### PROBLEM TO SOLVE:
While leaving the pictures out, set down only the lines from the one with "[विद्यालयों में फोटो-वीडियोग्राफी" through the end of the records, exactly as they stand.

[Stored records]
+--

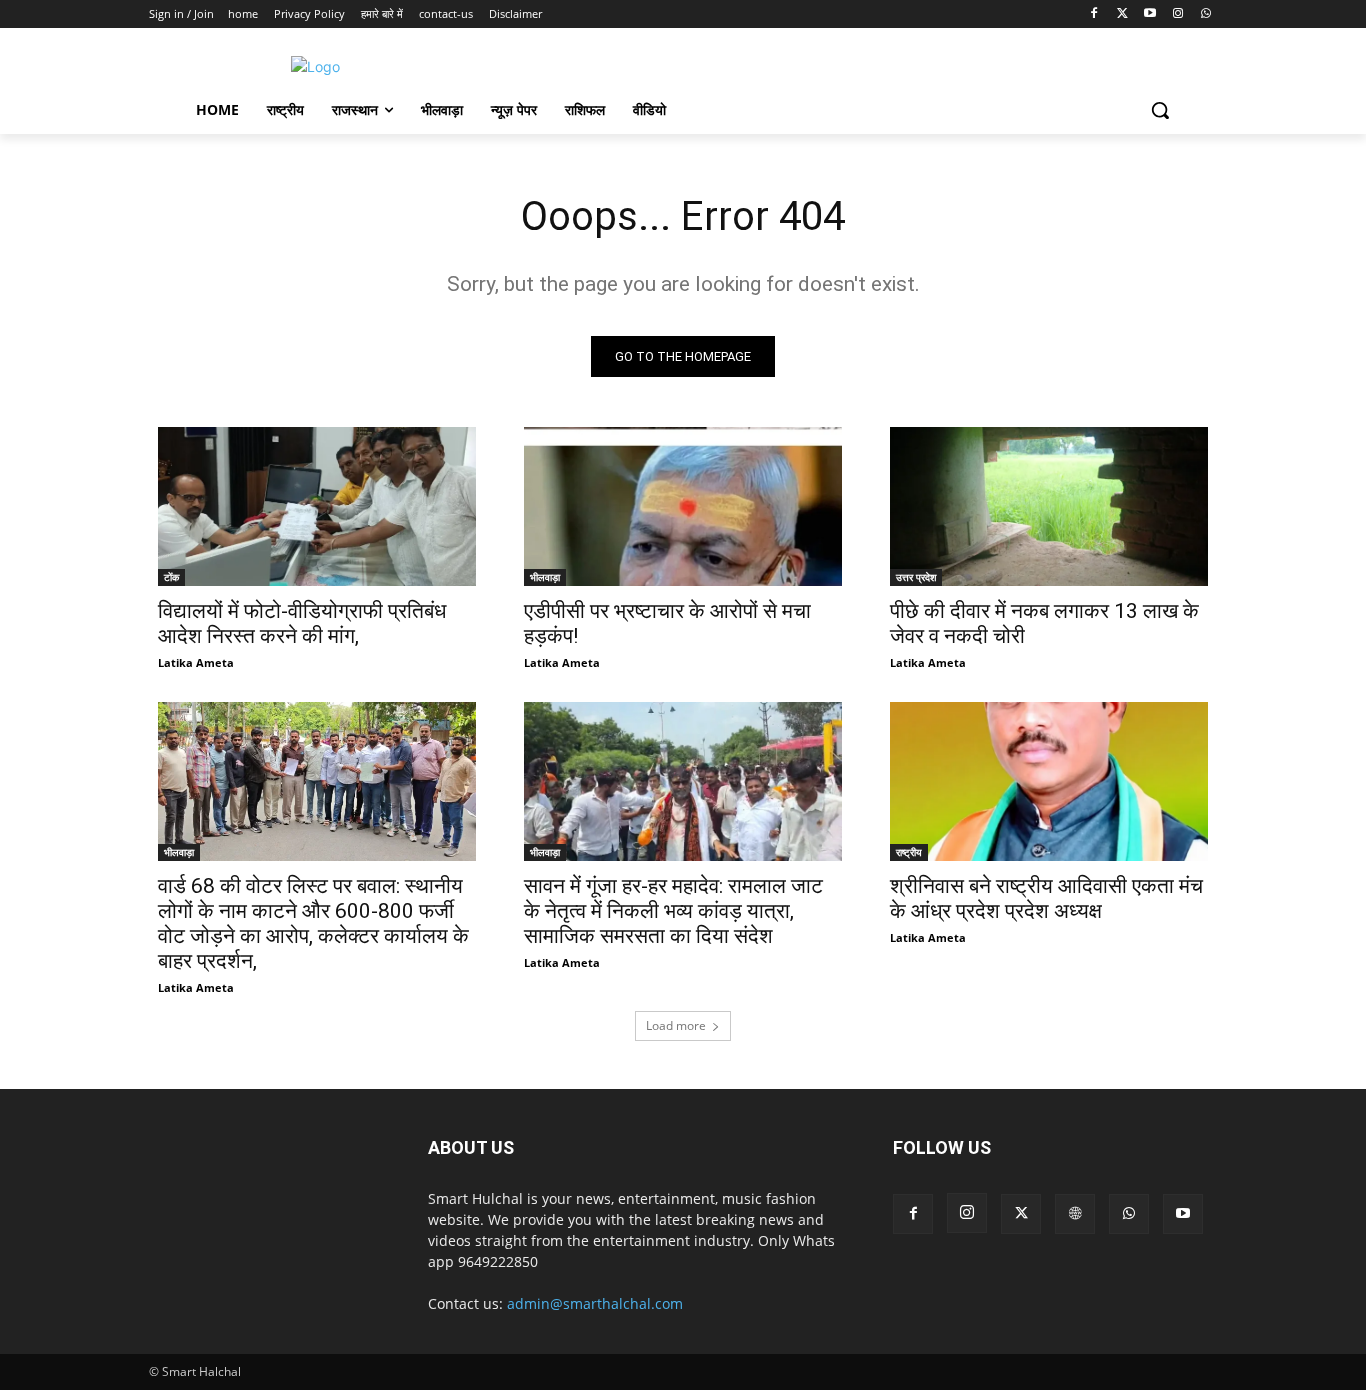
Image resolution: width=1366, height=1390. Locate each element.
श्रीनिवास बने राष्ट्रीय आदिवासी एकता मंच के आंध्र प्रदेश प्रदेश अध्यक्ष (1046, 898)
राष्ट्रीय (909, 852)
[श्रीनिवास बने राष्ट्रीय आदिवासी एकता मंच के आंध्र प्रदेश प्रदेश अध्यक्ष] (1049, 781)
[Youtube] (1150, 14)
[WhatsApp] (1205, 14)
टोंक (171, 577)
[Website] (1075, 1214)
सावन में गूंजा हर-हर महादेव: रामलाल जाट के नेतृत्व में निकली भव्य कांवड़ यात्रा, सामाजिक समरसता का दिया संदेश (673, 911)
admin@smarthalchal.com (595, 1303)
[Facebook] (1094, 14)
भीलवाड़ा (545, 577)
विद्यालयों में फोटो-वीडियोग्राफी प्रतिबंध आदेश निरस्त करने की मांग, (302, 623)
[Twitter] (1122, 14)
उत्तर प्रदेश (916, 577)
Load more (676, 1025)
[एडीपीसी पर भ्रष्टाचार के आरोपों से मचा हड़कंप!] (683, 506)
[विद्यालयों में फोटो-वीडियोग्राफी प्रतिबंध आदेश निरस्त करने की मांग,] (317, 506)
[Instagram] (1177, 14)
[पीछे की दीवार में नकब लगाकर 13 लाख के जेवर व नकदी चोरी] (1049, 506)
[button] (1160, 110)
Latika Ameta (196, 662)
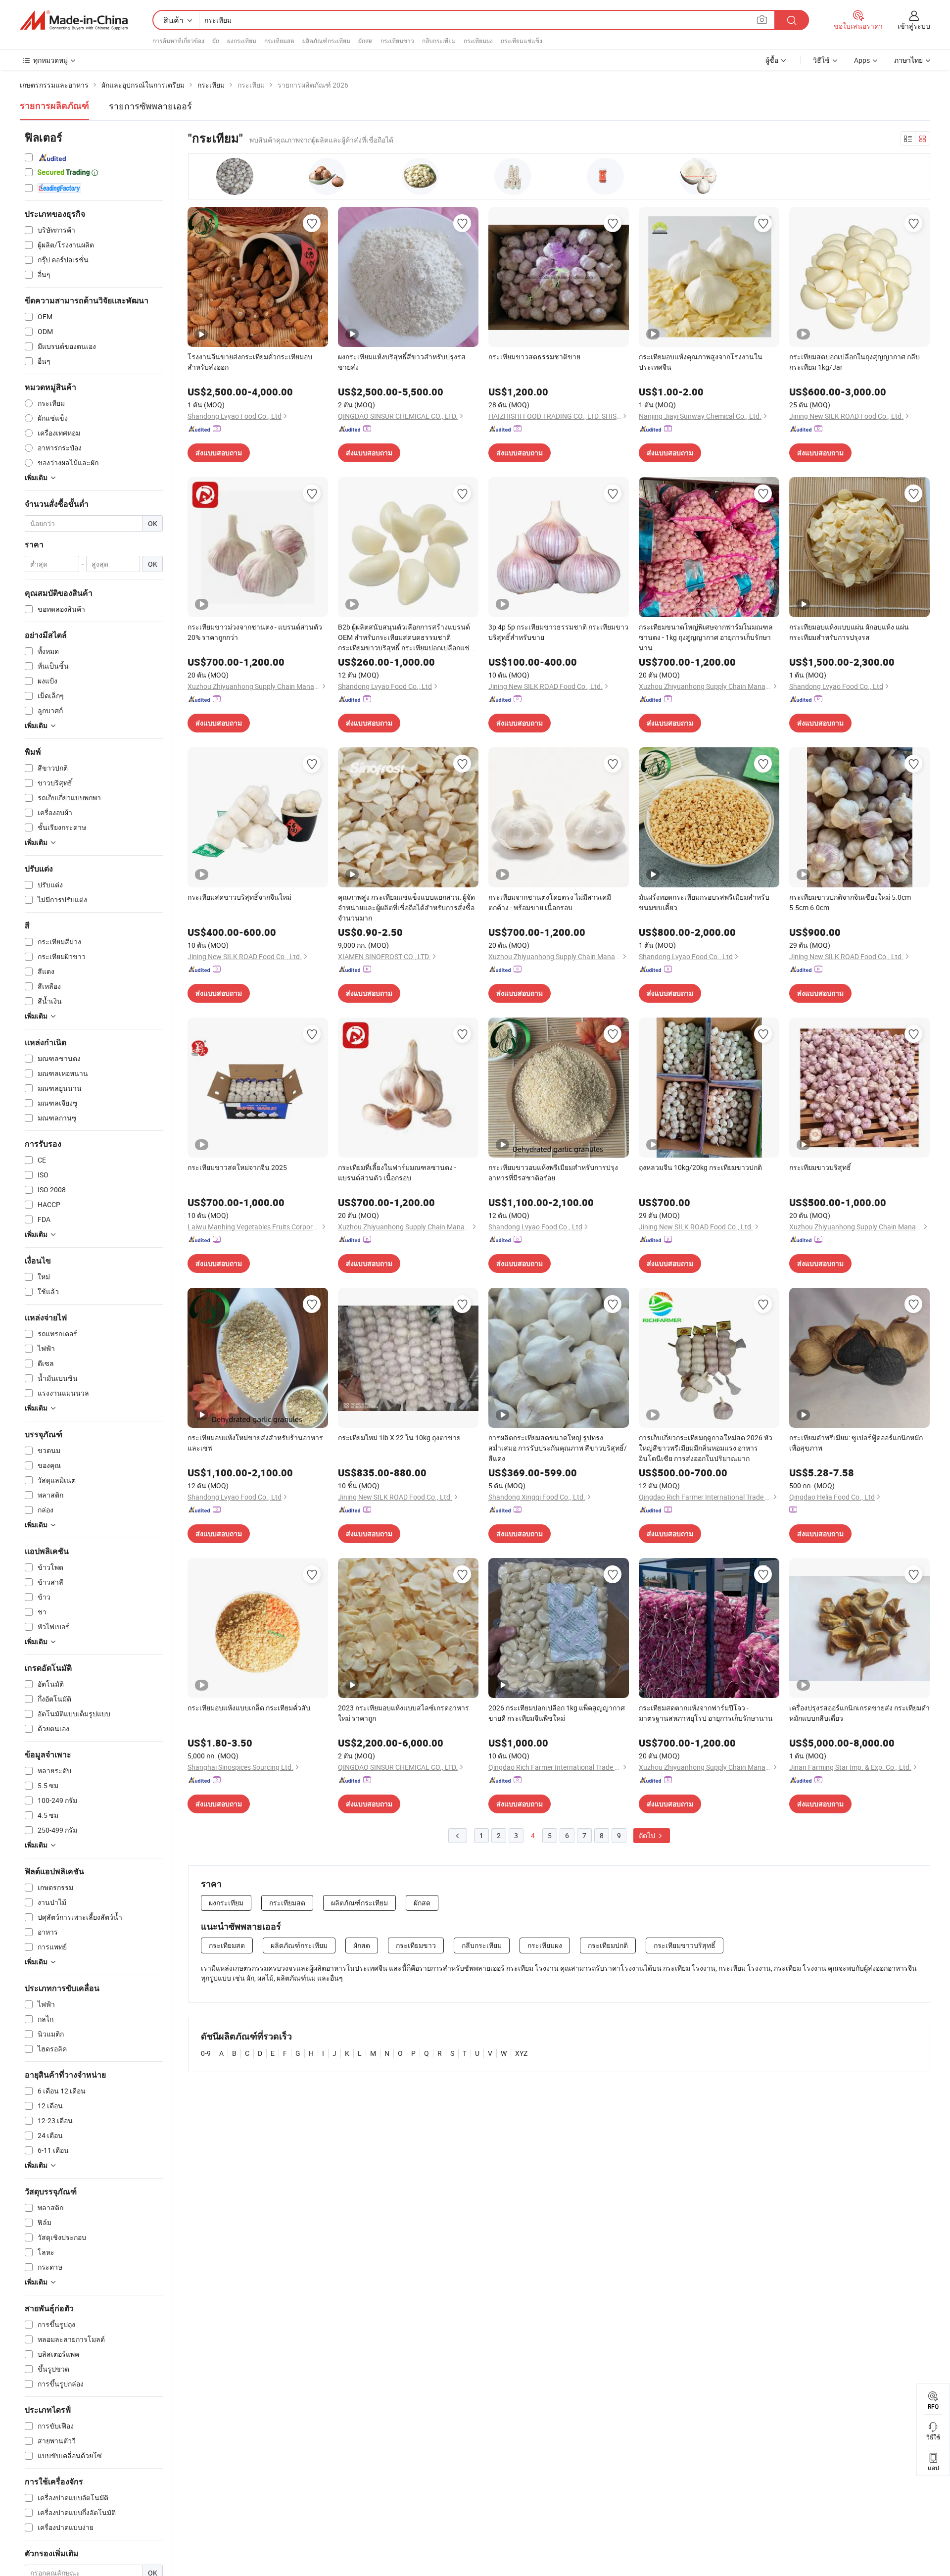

+--

### ANSWER TO THIS PROBLEM:
[विद्यालयों में फोटो-वीडियोग्राफी प्रतिबंध आदेश निरस्त करने की मांग,] (317, 506)
[Instagram] (1177, 14)
[पीछे की दीवार में नकब लगाकर 13 लाख के जेवर व नकदी चोरी] (1049, 506)
[button] (1160, 110)
Latika Ameta (196, 662)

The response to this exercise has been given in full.